Wednesday, 21 December 2011

The philosophy of Professor Sir Michael Marmot

This is another redoubtable interview by Margaret Throsby during her recent tour of Europe with the ACO (Australian Chamber Orchestra). Marmot holds a professorship at University College London and was President of the BMA (British Medical Association) until recently. As he admits in the interview, he was an unusual President in that he had an agenda.

The reason I’m writing a post about it is that he confirms a long-held belief of mine that the sense of having control of your life, or not, has an impact on your health, both psychological and physical. He quotes a German physician from the 19th Century, who apparently said: ‘physicians are the natural attorneys of the poor.’ This is because there is a ‘social gradient of health’ that exists in all Western societies (at least) and is not only unacknowledged but ignored. In other words, the poorer you are the poorer your health. According to Marmot, this gradient is statistically true right from the top to the bottom of our social hierarchy. And he puts it down to the sense of control one feels one has over one’s life. This outcome doesn’t surprise me, but apparently it surprises most other people, who think that the higher you are in the social train the more stress you are under and therefore the greater are your health risks. Marmot admits he thought this himself until he did the analysis and found the converse to be true.

Amongst other things, it makes a mockery of the health-reform debate in America, who seem determined to lag behind the rest of the Western world when it comes to social health issues.

In another interview by former Australian Prime Minister, Paul Keating, that touches on subjects like the lost opportunities at the end of the Cold War and politicians' propensity to not tell people the truth, he points out how real incomes in America have not increased over the last 20 years, which contributed to the subprime crisis. In America, corporations have a stranglehold on domestic politics, and no one sees the deleterious effect this has on the welfare of ordinary people.

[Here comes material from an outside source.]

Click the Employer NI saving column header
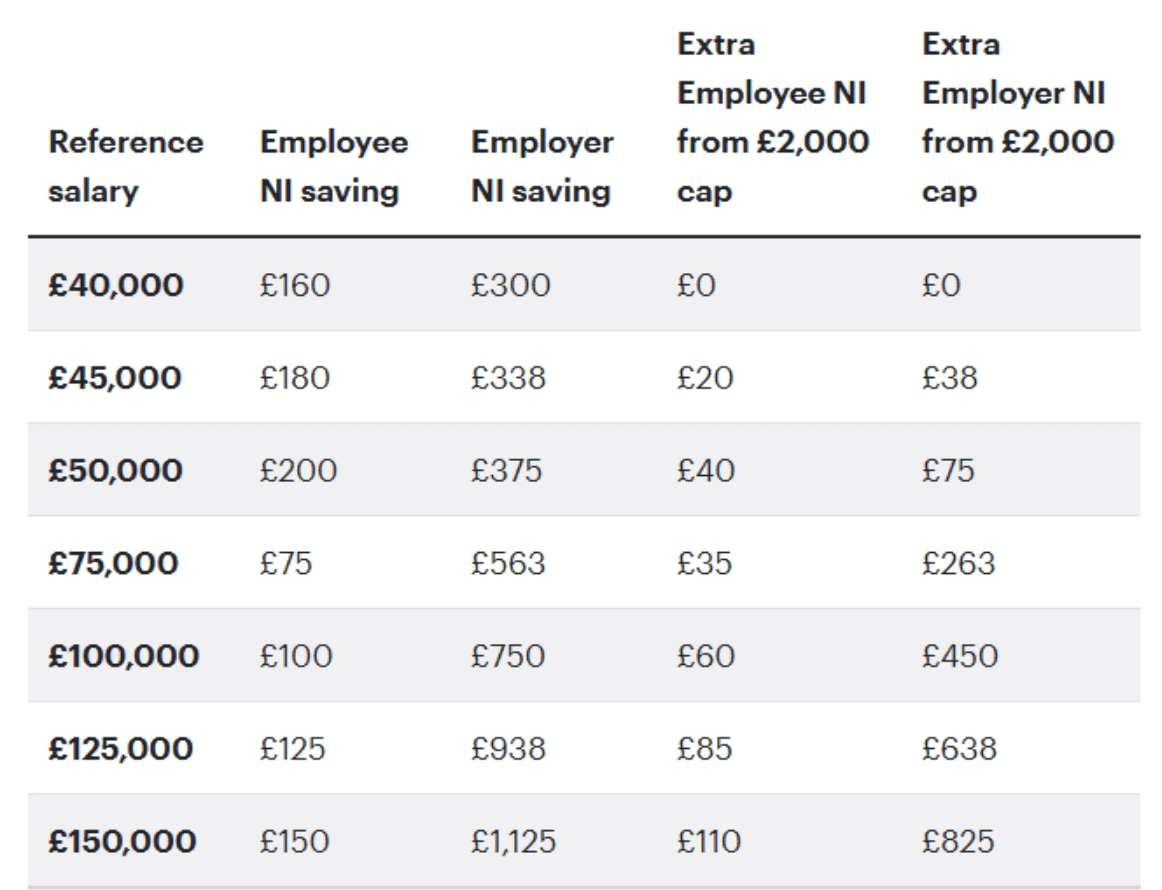 pos(541,166)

This is a not unrelated side-issue to the fact that people, wherever they live, are deeply affected by living and working conditions that erode their sense of worth. We actually get the best out of people when they feel they have control over what they’re doing and are not just automatons. This means that the lower one is down the pecking order the less control one feels one has over one’s life and the greater the risk to their health and wellbeing. According to Marmot, figures from all over the Western world confirm this.

At the end of the interview he provides an interesting ‘statistic’. He contends that, globally, 100 billion people live in poverty and that 100 billion dollars could change that situation. This, of course, is a lot of money, but, to put it into perspective, 9 trillion dollars was spent to bail out the banks. It makes one wonder, when, and if, we will finally appreciate that promulgating the global poverty gap is not the way to proceed in the 21st Century.

P.S. I'm unsure how long these interviews are available.